Is almost certainly just a Clevo W650:

[http://www.clevo.com.tw/clevo_prodetail.asp?id=1009&lang=en](http://www.clevo.com.tw/clevo_prodetail.asp?id=1009&lang=en)

It's hard to sometimes get the exact model because Clevo refreshes their line
very quickly, but it possible to locate it. The easiest way to find the
computer is to take the dimensions from System76, convert to mm, possibly
round it, and then search for that with Clevo on Google. For example, the
Gazelle is 37.39 × 25.20 cm, so I just searched for Clevo 374 x 252 on Google
and found the W650 with similar enough specs. Then, the process is just to
root around that particular model till you find matching hardware.

In the U.S., I believe Sager is the exclusive wholesaler and anyone can order
from them directly. They set the price for the rebranding companies, so the
price from Sager will be no different than from someone like XoticPC unless
someone is upselling the computer based on some kind of customization.

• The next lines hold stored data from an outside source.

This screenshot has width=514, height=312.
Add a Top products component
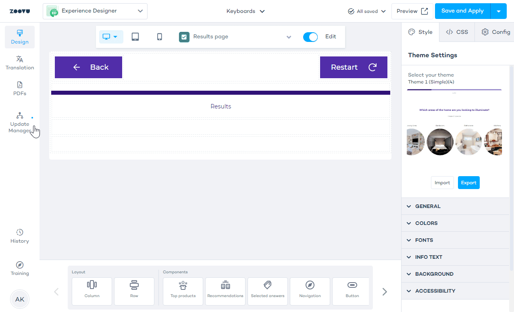183,291
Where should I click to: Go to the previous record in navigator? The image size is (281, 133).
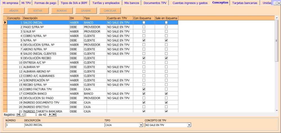(x=23, y=115)
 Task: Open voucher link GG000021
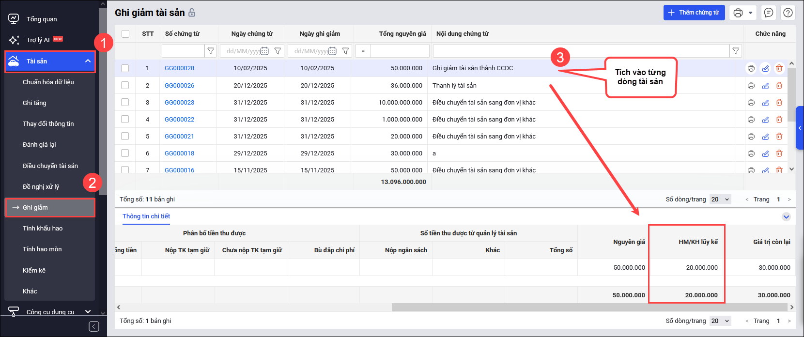[x=179, y=137]
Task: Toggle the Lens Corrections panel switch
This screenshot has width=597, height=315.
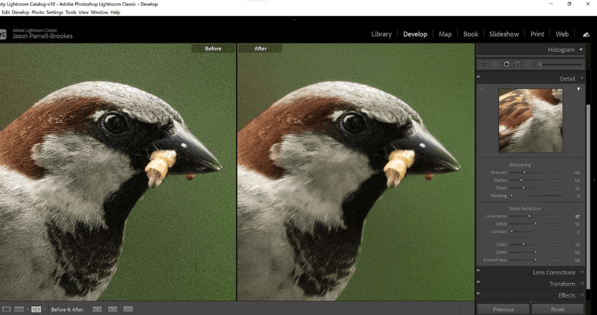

Now, theoretically, System76 makes sure than the computer works well with
Linux. In my experience, Clevos work just fine. Replace the bios with
something like prema and they're incredibly capable computers for the price:

[https://biosmods.wordpress.com/](https://biosmods.wordpress.com/)

So, should someone support System76? Up to you. Clevos can be bought with no
branding for less directly from Sager.

------
mmel
Unless they have a store in every major city where I can walk in, say "my
laptop is broken" and walk out with the issue resolved, or a firm plan to have
it resolved, then no, it is not a macbook killer.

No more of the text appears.